Nous avons choisi de faire passer le TAT avant le Rorschach afin de respecter une progression allant du plus au moins figuratif.

Nous n’avons présenté à nos sujets que les planches qui concernent les hommes (c’est-à-dire la 1, 2, 3BM, 4, 5, 6BM, 7BM, 8BM, 10, 11, 12BG, 13B, 13MF, 19, 16).

Pour nos analyses du TAT, nous nous sommes basés sur le Manuel d’utilisation du TAT (Shentoub, 1990) mais, en accord avec notre directeur de thèse, nous n’avons pas coté précisément les procédés du discours puisque nos hypothèses ne portent pas sur cet aspect, la structure de personnalité de tous les individus de notre échantillon ayant le même noyau.

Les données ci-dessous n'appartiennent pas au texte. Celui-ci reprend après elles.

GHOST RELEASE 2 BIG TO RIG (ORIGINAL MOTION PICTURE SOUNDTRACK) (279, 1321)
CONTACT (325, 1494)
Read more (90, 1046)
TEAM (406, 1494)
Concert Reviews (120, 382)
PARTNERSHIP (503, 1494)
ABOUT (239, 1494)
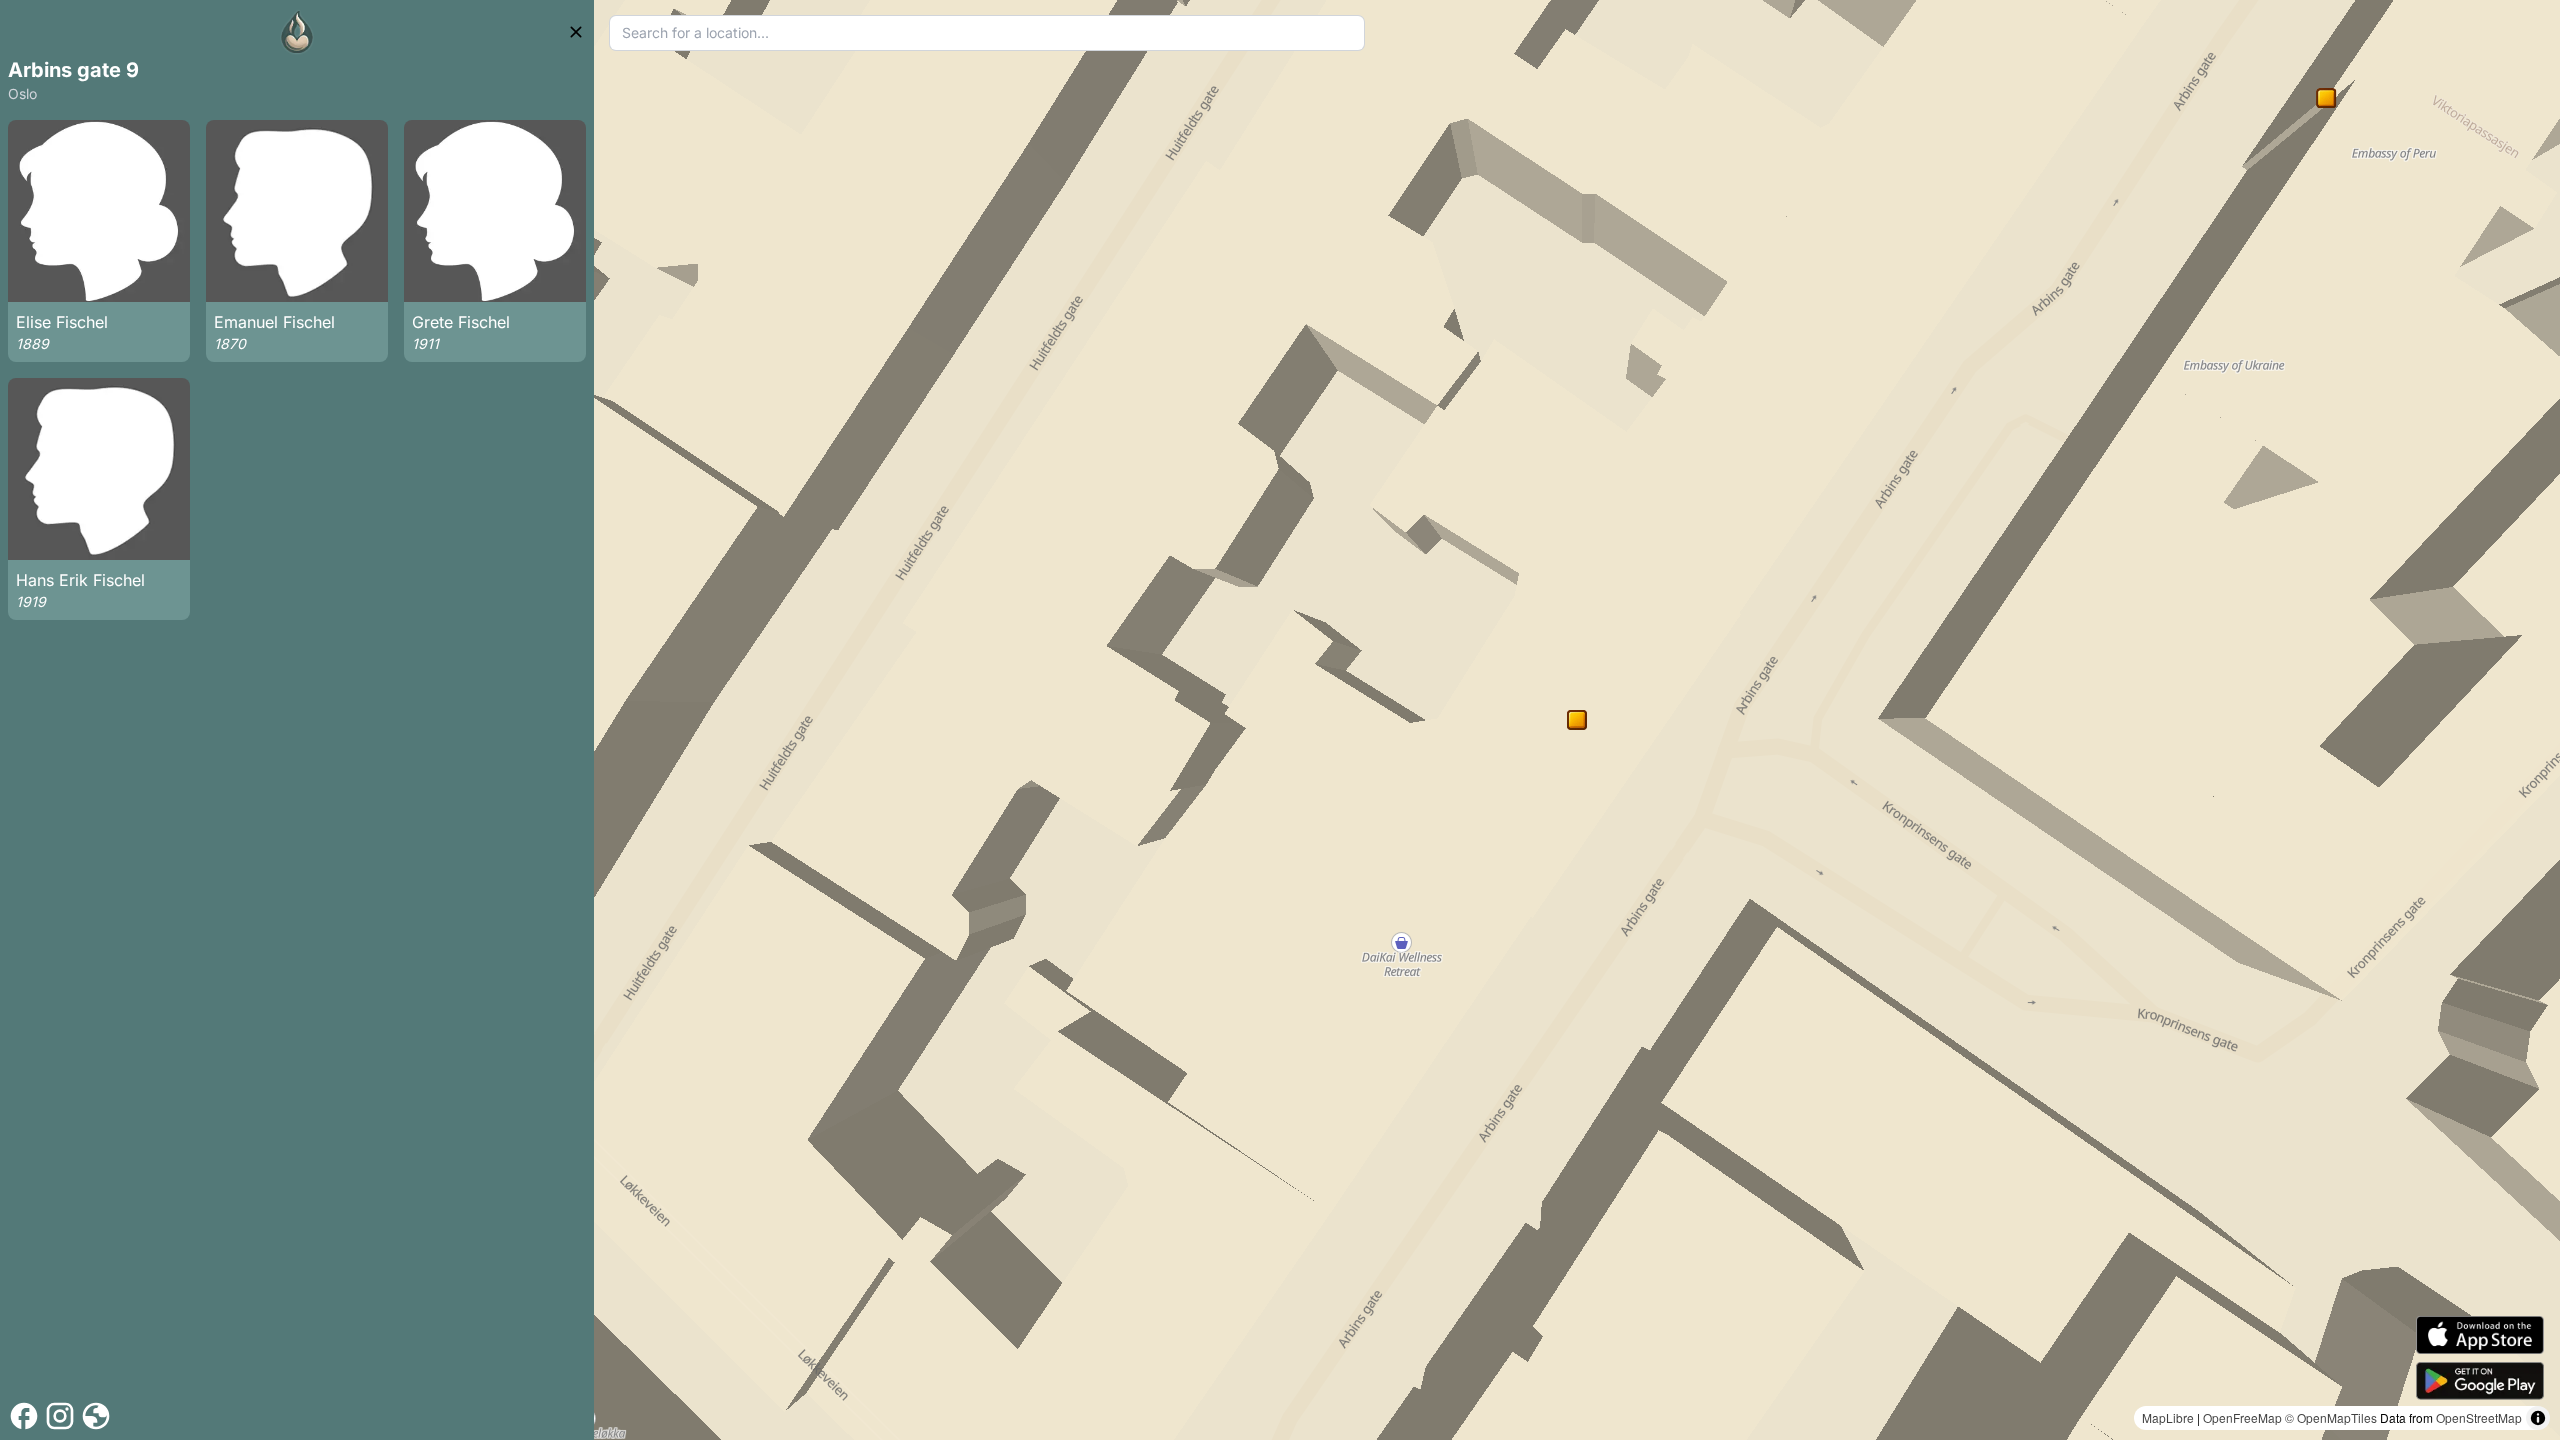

III.4.2.2. Test de Rorschach

Le test de Rorschach a permis d’analyser les imagos parentales, les identifications primaires et secondaires, la relation d’objet, les angoisses, les mécanismes de défense…

La passation analytique ainsi que la partie qui concerne le choix des planches paternelle, maternelle, préférées, les moins aimées, nous a aussi paru importante à prendre en compte, en particulier pour l’appréhension des images parentales.

Le texte intégral des entretiens et des tests projectifs de chaque sujet se trouve dans les annexes.

III.4.3. L’analyse de la relation transféro-contre-transférentielle

Une originalité de notre recherche se trouve dans le fait d’avoir construit une grille d’analyse de la relation transféro-contre-transférentielle et de l’avoir utilisée comme un outil d’évaluation et de diagnostic (avec l’idée de parvenir à dégager, éventuellement, des spécificités pour l’un et l’autre groupe d’individus).

Rappelons que pour Laplanche et Pontalis (1981), le transfert «désigne, en psychanalyse, le processus par lequel les désirs inconscients s'actualisent sur certains objets dans le cadre d'un certain type de relation établie avec eux et éminemment dans le cadre de la relation analytique» et que le contre-transfert correspond à « l'ensemble des réactions inconscientes de l'analyste à la personne de l'analysé et plus particulièrement au transfert de celui-ci. ».

Nous avons estimé que l’analyse du transfert-contre-transfert pouvait être recevable dans cette recherche puisque qu’elle s’est déroulée sur plusieurs semaines, voire plusieurs mois pour certains sujets, et que, par conséquent, le transfert et le contre-transfert ont pu, a minima, se mettre en place.

Nous nous sommes spécifiquement centrés ici, et de façon exhaustive, sur un aspect du transfert qui est l’emprise, en tant qu’il s’agit d’un élément essentiel de la relation avec les auteurs d’agressions sexuelles (comme nous l’avons mis en évidence, en particulier, dans les paragraphes II.1.2.1. et II.2.2.6.2.2), qu’il est donc intéressant d’essayer de formaliser (le contre-transfert étant, en conséquence, souvent très négatif avec cette population).

Nous avons choisi de détailler la construction de notre grille d’analyse dans la partie consacrée à l’opérationnalisation des hypothèses.